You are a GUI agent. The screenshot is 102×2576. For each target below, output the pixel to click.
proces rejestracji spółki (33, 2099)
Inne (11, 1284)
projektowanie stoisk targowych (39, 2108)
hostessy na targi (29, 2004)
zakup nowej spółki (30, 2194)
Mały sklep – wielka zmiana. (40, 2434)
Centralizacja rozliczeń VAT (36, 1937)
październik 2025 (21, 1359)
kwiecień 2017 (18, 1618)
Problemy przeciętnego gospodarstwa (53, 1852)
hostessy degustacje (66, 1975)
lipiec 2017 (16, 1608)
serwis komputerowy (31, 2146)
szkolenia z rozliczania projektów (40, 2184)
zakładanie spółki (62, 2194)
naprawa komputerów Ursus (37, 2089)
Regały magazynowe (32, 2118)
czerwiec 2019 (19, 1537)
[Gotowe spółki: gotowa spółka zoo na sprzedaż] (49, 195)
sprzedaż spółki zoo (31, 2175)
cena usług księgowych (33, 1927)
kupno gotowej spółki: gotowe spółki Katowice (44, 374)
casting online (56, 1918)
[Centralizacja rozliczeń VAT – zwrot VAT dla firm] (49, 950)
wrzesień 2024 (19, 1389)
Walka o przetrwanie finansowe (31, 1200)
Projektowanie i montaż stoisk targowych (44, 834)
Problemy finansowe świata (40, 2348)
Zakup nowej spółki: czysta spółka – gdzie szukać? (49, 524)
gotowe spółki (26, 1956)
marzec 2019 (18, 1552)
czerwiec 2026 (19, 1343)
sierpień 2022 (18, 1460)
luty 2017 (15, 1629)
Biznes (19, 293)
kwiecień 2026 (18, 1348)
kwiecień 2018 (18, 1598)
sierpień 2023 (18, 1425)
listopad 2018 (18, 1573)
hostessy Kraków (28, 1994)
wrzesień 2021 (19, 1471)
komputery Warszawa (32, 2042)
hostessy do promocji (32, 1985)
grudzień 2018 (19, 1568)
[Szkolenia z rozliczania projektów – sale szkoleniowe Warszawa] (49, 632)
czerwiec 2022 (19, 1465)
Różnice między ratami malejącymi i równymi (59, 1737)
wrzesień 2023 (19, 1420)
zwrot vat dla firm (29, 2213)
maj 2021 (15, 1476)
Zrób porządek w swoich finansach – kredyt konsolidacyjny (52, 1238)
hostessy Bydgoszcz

Work instructions.
In the entries, the line containing "maj 2021 (15, 1476)" and every line after it through the last are to be duplicated exactly, and no other line is to be included.

Response area.
maj 2021 (15, 1476)
Zrób porządek w swoich finansach – kredyt konsolidacyjny (52, 1238)
hostessy Bydgoszcz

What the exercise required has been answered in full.